One of my violin students is a magic child. She always wears magic clothes. Last lesson it was a retro kimono over athleisurewear. Sometimes it is a glittering unicorn t-shirt. Other times, lots of sequins. It’s not just her wardrobe, either. Sometimes she “is” an animal. Other times, she expresses astonishment over my (very rudimentary) piano playing, as if it were miraculous. Always, she gives the impression of living in her own world, a world where anything could happen, at any time. She also has a magical name: Isabella.
She is eight years old–a magical age. When I was eight, I remember visiting some friends of my mother’s in Rome. They were a couple–grown-ups, but young grown-ups.
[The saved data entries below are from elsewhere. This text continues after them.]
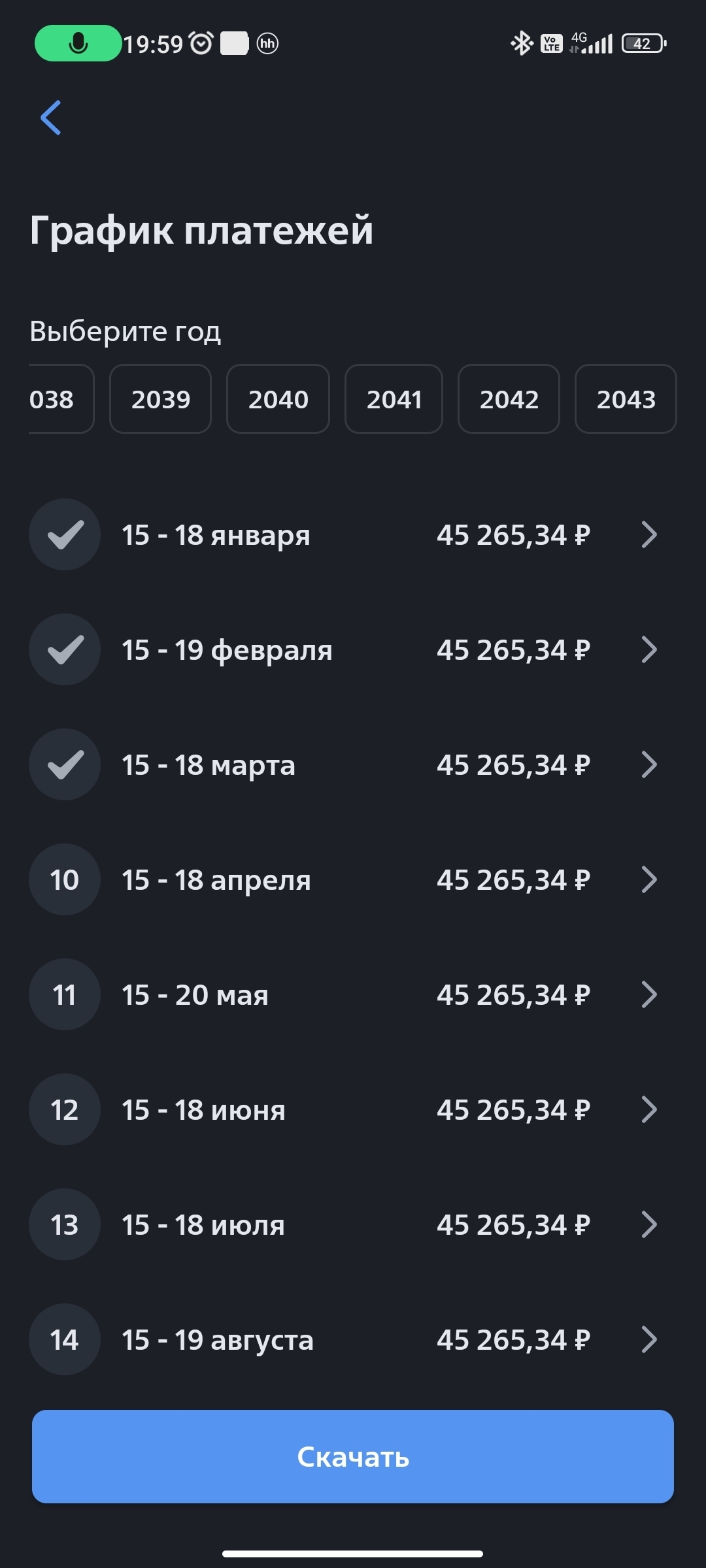Open the chevron for 15 - 20 мая

(648, 994)
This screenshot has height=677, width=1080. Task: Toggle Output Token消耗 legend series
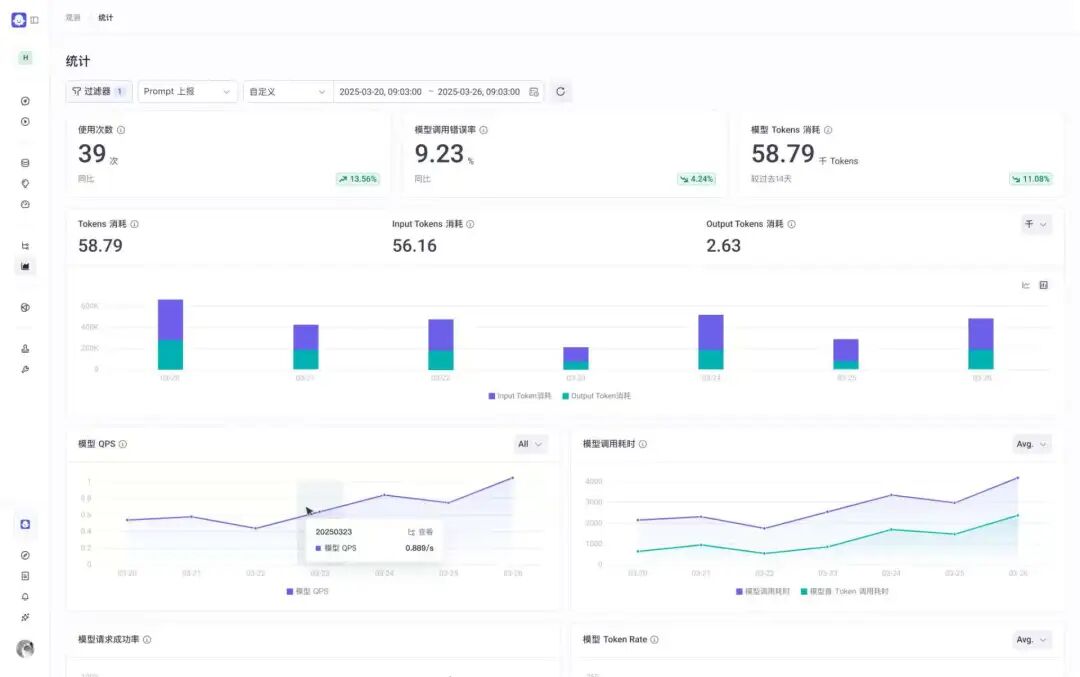[x=596, y=396]
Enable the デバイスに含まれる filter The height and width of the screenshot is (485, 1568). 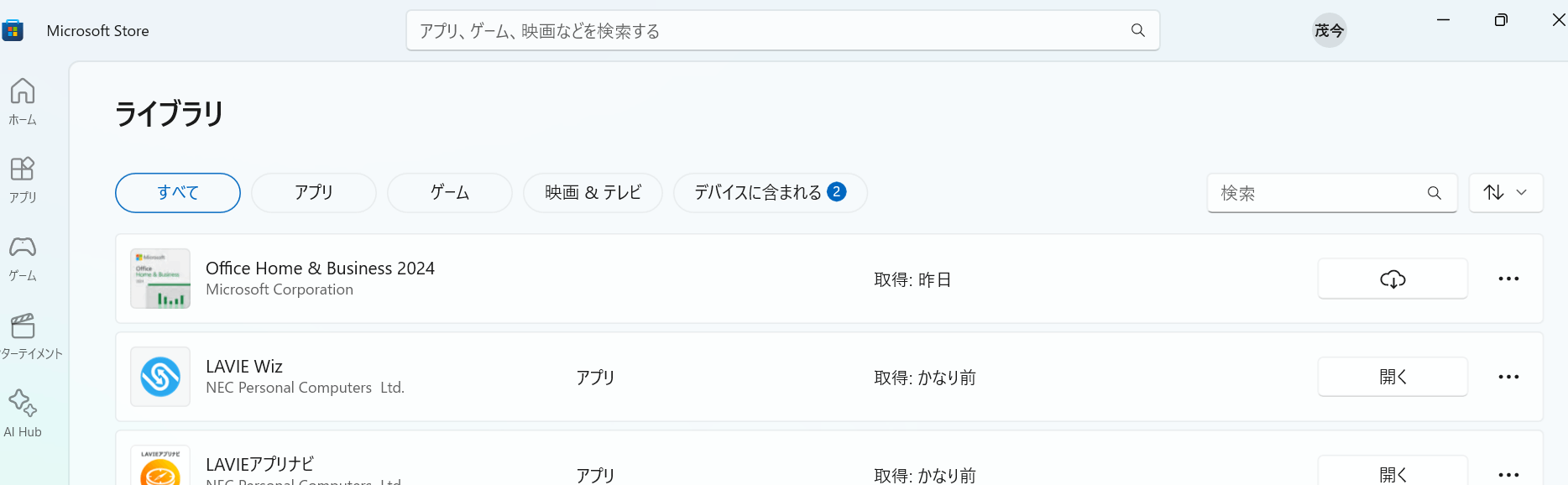(x=769, y=192)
I called the man, whose name was George, “the Wizard” (not sure why–I had read some of The Hobbit by then), and I had a great time with him. He gave me a copy of Bury My Heart at Wounded Knee, which I loved because my third-grade teacher, whom I had left behind at my regular school, had worked on a reservation and woke us all up to the sufferings of Native peoples. It was magic to be in Rome with cool adults, to be allowed to swing George’s hand and carry his umbrella, and to talk about books with him. I know eight is a magical age.
So of course I had to write about Isabella. I juxtaposed her magic with Ukraine’s surprising and seemingly miraculous defense against the Russian invasion, and the editors of The Pine Cone Review accepted my flash creative nonfiction for Issue 4. I look forward to seeing it there and to familiarizing myself with the publication. It is interesting because it is rooted in “brown” identity–the staff are from various formerly colonized nations–but open to a mix of perspectives, as long as they are creative voices. I feel this is a hopeful and positive approach in our divided world. It seems like the sort of magic we need.